What to work on ->
All of these records need to be duplicated exactly.

Dataset records ->
================
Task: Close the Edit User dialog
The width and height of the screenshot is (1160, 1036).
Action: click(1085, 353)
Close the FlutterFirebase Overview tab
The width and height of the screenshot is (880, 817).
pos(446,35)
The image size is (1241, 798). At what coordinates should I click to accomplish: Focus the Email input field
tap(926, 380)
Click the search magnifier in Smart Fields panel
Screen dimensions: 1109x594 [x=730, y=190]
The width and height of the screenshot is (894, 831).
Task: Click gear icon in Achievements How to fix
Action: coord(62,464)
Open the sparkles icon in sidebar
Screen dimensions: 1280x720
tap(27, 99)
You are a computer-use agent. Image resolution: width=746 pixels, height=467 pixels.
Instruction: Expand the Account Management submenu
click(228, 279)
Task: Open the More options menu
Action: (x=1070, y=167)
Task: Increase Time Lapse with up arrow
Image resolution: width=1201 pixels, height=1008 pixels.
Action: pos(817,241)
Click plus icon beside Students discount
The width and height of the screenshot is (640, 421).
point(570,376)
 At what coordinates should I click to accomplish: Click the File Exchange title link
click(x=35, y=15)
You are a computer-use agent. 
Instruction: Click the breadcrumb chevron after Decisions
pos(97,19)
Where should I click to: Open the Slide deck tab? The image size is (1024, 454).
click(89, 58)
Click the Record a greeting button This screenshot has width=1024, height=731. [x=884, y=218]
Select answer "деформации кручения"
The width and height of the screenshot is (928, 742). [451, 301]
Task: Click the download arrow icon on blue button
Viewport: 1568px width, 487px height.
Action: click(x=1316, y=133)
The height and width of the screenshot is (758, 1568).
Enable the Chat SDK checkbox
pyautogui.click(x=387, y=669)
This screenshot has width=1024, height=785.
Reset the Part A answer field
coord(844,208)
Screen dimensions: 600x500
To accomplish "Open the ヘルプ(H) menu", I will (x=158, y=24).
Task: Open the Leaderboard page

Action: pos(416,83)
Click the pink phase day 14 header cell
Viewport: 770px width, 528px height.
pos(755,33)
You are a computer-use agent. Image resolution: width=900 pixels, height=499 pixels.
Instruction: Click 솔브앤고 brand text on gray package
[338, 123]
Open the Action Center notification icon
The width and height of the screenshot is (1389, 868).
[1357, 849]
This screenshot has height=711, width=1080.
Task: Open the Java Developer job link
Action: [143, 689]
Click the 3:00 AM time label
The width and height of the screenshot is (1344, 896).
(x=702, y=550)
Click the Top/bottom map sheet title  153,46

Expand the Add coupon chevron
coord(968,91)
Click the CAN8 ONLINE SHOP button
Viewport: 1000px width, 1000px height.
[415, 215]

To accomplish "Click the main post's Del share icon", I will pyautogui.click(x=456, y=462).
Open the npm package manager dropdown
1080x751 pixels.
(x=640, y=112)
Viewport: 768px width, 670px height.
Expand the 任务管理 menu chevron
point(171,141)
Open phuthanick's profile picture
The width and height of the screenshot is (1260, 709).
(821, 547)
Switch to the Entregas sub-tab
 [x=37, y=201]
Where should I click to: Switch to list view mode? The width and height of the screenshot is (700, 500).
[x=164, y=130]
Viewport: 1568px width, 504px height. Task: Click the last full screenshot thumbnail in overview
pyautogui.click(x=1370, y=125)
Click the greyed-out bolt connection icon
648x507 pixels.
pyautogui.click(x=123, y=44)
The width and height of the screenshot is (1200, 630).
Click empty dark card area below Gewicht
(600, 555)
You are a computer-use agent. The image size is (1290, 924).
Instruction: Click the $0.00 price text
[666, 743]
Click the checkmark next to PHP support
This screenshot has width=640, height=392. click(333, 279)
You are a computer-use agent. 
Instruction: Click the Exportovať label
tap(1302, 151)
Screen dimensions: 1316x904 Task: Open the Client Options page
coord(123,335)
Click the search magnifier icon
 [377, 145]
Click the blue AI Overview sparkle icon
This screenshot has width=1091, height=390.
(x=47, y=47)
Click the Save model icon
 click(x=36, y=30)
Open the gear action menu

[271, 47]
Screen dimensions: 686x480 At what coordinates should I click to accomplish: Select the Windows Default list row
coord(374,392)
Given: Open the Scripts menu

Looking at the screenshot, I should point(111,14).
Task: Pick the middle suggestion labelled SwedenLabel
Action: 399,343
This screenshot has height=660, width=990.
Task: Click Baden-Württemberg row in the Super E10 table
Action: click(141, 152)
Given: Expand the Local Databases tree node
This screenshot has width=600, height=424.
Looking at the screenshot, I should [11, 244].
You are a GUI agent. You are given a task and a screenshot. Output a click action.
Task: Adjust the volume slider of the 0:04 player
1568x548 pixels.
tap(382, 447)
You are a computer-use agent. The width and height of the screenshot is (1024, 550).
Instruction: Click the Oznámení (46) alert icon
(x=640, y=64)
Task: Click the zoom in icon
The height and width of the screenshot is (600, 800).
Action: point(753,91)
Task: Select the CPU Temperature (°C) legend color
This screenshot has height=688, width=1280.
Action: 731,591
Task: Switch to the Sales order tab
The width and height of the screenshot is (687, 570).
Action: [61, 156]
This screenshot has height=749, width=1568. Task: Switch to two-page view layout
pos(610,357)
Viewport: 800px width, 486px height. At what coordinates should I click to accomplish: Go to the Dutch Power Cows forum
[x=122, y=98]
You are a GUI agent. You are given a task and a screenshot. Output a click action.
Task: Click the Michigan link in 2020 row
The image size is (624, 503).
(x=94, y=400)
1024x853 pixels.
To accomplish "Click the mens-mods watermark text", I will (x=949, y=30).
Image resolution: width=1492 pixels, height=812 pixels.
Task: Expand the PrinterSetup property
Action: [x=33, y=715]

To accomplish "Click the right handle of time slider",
================
Task answer ->
Task: Close the Edit User dialog
The width and height of the screenshot is (1160, 1036).
Action: click(1085, 353)
Close the FlutterFirebase Overview tab
The width and height of the screenshot is (880, 817).
pos(446,35)
The image size is (1241, 798). At what coordinates should I click to accomplish: Focus the Email input field
tap(926, 380)
Click the search magnifier in Smart Fields panel
Screen dimensions: 1109x594 [x=730, y=190]
The width and height of the screenshot is (894, 831).
Task: Click gear icon in Achievements How to fix
Action: coord(62,464)
Open the sparkles icon in sidebar
Screen dimensions: 1280x720
tap(27, 99)
You are a computer-use agent. Image resolution: width=746 pixels, height=467 pixels.
Instruction: Expand the Account Management submenu
click(228, 279)
Task: Open the More options menu
Action: (x=1070, y=167)
Task: Increase Time Lapse with up arrow
Image resolution: width=1201 pixels, height=1008 pixels.
Action: pos(817,241)
Click plus icon beside Students discount
The width and height of the screenshot is (640, 421).
point(570,376)
 At what coordinates should I click to accomplish: Click the File Exchange title link
click(x=35, y=15)
You are a computer-use agent. 
Instruction: Click the breadcrumb chevron after Decisions
pos(97,19)
Where should I click to: Open the Slide deck tab? The image size is (1024, 454).
click(89, 58)
Click the Record a greeting button This screenshot has width=1024, height=731. [x=884, y=218]
Select answer "деформации кручения"
The width and height of the screenshot is (928, 742). [451, 301]
Task: Click the download arrow icon on blue button
Viewport: 1568px width, 487px height.
Action: click(x=1316, y=133)
The height and width of the screenshot is (758, 1568).
Enable the Chat SDK checkbox
pyautogui.click(x=387, y=669)
This screenshot has width=1024, height=785.
Reset the Part A answer field
coord(844,208)
Screen dimensions: 600x500
To accomplish "Open the ヘルプ(H) menu", I will (x=158, y=24).
Task: Open the Leaderboard page

Action: pos(416,83)
Click the pink phase day 14 header cell
Viewport: 770px width, 528px height.
pos(755,33)
You are a computer-use agent. Image resolution: width=900 pixels, height=499 pixels.
Instruction: Click 솔브앤고 brand text on gray package
[338, 123]
Open the Action Center notification icon
The width and height of the screenshot is (1389, 868).
[1357, 849]
This screenshot has height=711, width=1080.
Task: Open the Java Developer job link
Action: [143, 689]
Click the 3:00 AM time label
The width and height of the screenshot is (1344, 896).
(x=702, y=550)
Click the Top/bottom map sheet title  153,46

Expand the Add coupon chevron
coord(968,91)
Click the CAN8 ONLINE SHOP button
Viewport: 1000px width, 1000px height.
[415, 215]

To accomplish "Click the main post's Del share icon", I will pyautogui.click(x=456, y=462).
Open the npm package manager dropdown
1080x751 pixels.
(x=640, y=112)
Viewport: 768px width, 670px height.
Expand the 任务管理 menu chevron
point(171,141)
Open phuthanick's profile picture
The width and height of the screenshot is (1260, 709).
(821, 547)
Switch to the Entregas sub-tab
 [x=37, y=201]
Where should I click to: Switch to list view mode? The width and height of the screenshot is (700, 500).
[x=164, y=130]
Viewport: 1568px width, 504px height. Task: Click the last full screenshot thumbnail in overview
pyautogui.click(x=1370, y=125)
Click the greyed-out bolt connection icon
648x507 pixels.
pyautogui.click(x=123, y=44)
The width and height of the screenshot is (1200, 630).
Click empty dark card area below Gewicht
(600, 555)
You are a computer-use agent. The image size is (1290, 924).
Instruction: Click the $0.00 price text
[666, 743]
Click the checkmark next to PHP support
This screenshot has width=640, height=392. click(333, 279)
You are a computer-use agent. 
Instruction: Click the Exportovať label
tap(1302, 151)
Screen dimensions: 1316x904 Task: Open the Client Options page
coord(123,335)
Click the search magnifier icon
 [377, 145]
Click the blue AI Overview sparkle icon
This screenshot has width=1091, height=390.
(x=47, y=47)
Click the Save model icon
 click(x=36, y=30)
Open the gear action menu

[271, 47]
Screen dimensions: 686x480 At what coordinates should I click to accomplish: Select the Windows Default list row
coord(374,392)
Given: Open the Scripts menu

Looking at the screenshot, I should point(111,14).
Task: Pick the middle suggestion labelled SwedenLabel
Action: 399,343
This screenshot has height=660, width=990.
Task: Click Baden-Württemberg row in the Super E10 table
Action: click(141, 152)
Given: Expand the Local Databases tree node
This screenshot has width=600, height=424.
Looking at the screenshot, I should [11, 244].
You are a GUI agent. You are given a task and a screenshot. Output a click action.
Task: Adjust the volume slider of the 0:04 player
1568x548 pixels.
tap(382, 447)
You are a computer-use agent. The width and height of the screenshot is (1024, 550).
Instruction: Click the Oznámení (46) alert icon
(x=640, y=64)
Task: Click the zoom in icon
The height and width of the screenshot is (600, 800).
Action: point(753,91)
Task: Select the CPU Temperature (°C) legend color
This screenshot has height=688, width=1280.
Action: 731,591
Task: Switch to the Sales order tab
The width and height of the screenshot is (687, 570).
Action: [61, 156]
This screenshot has height=749, width=1568. Task: Switch to two-page view layout
pos(610,357)
Viewport: 800px width, 486px height. At what coordinates should I click to accomplish: Go to the Dutch Power Cows forum
[x=122, y=98]
You are a GUI agent. You are given a task and a screenshot. Output a click action.
Task: Click the Michigan link in 2020 row
The image size is (624, 503).
(x=94, y=400)
1024x853 pixels.
To accomplish "Click the mens-mods watermark text", I will (x=949, y=30).
Image resolution: width=1492 pixels, height=812 pixels.
Task: Expand the PrinterSetup property
Action: [x=33, y=715]

To accomplish "Click the right handle of time slider",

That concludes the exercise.